▶ [Instruction] Please write out word for word the part of the gaming forum thread below that opens with "I was going" and closes with "out of place.".

--- START OF Text shown ---

Remember: In about 6 months, we'll be getting the same WTF's were getting tonight...

This way of the ninja game sounds like a peek is in order.


----------



## ssjsuperman (Dec 7, 2012)

Those not matter but should'it a dog evolve to something like a wolf? Unless of course hes going by digimon's evolution...


----------



## Reyes (Dec 7, 2012)

Does anyone care for a prequel game for Gears of wars?


----------



## Malvingt2 (Dec 7, 2012)

Tomb Raider is next!!!!


----------



## Reyes (Dec 7, 2012)

Raider is up next.


----------



## Krory (Dec 7, 2012)

I care because it's Baird and Cole, the two GOOD things about Gears.

And Cliffy can't get his greasy fucking palms on it.

ANd because PCF is awesome.


----------



## zenieth (Dec 7, 2012)

the only good thing about this new AC

is that it's not ninjas.


----------



## Sotei (Dec 7, 2012)

Utopia Realm said:


> Remember: In about 6 months, we'll be getting the same WTF's were getting tonight...
> 
> This *way of the ninja* game sounds like a peek is in order.




You mean "Mark of the Ninja"? Get it, you will not regret the purchase. It's a 360 downloadable exclusive though. 


Edit: It's on Steam as well.


----------



## zenieth (Dec 7, 2012)

why are you doing these things to a car?


----------



## Krory (Dec 7, 2012)

Mark of the Ninja was really good but really short. But still one of the best downloadable games in a while.


----------



## Unlosing Ranger (Dec 7, 2012)

Why why isn't that a game SAY WHAT AGAIN MOTHER FUCKER!


----------



## zenieth (Dec 7, 2012)

Lol Laura croft was no role model.


----------



## ssjsuperman (Dec 7, 2012)

Hmmm I'll give the Tomb voice lady a 8/10 kinda cute


----------



## Reyes (Dec 7, 2012)

zenieth said:


> Lol Laura croft was no role model.



I was going to say that.


----------



## zenieth (Dec 7, 2012)

it's better than tomb raider.

wish they kept it stealth.

The over the top action feels out of place.


----------



## ssjsuperman (Dec 7, 2012)

Not sure about the dialogue but the game looks kinda cool, and at times don't like the voices of British chicks but it's fine.


----------



## Sotei (Dec 7, 2012)

I've never been into the Tomb Raider series... not hyped for this either. Eh.


----------



## Reyes (Dec 7, 2012)

Was that last shot from Apocalypse Now?


----------



## Buskuv (Dec 7, 2012)

I don't care about any of this.

I'm just mad I can't find that goddamn Dark Souls trailer.

Fuck.


----------



## Krory (Dec 7, 2012)

Finally, Lara kicking some ass.

I am satisfied now.


----------



## Krory (Dec 7, 2012)

Dr. Boskov Krevorkian said:


> I don't care about any of this.

--- END OF Text shown ---
--- START OF Data extract ---

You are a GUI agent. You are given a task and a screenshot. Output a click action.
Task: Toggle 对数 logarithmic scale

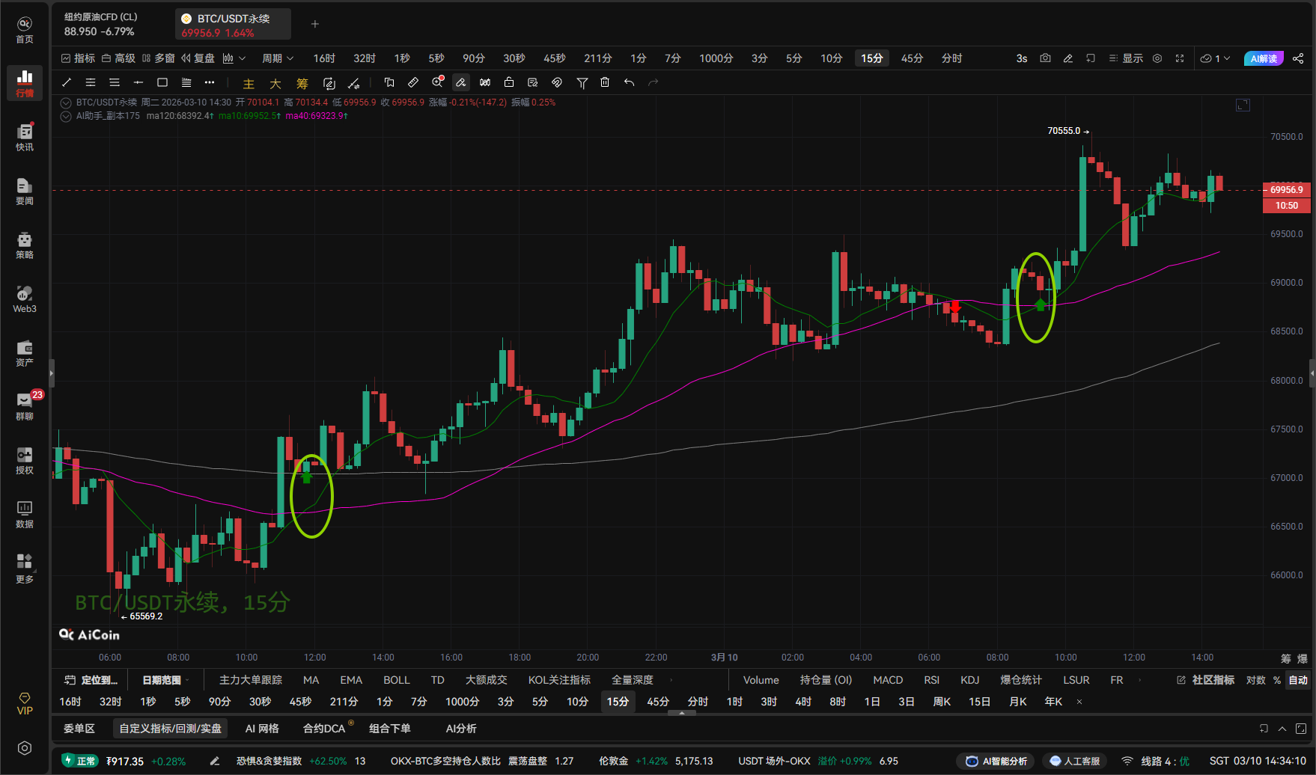pyautogui.click(x=1255, y=680)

--- END OF Data extract ---

▶ [Answer to the task]
I was going to say that.


----------



## zenieth (Dec 7, 2012)

it's better than tomb raider.

wish they kept it stealth.

The over the top action feels out of place.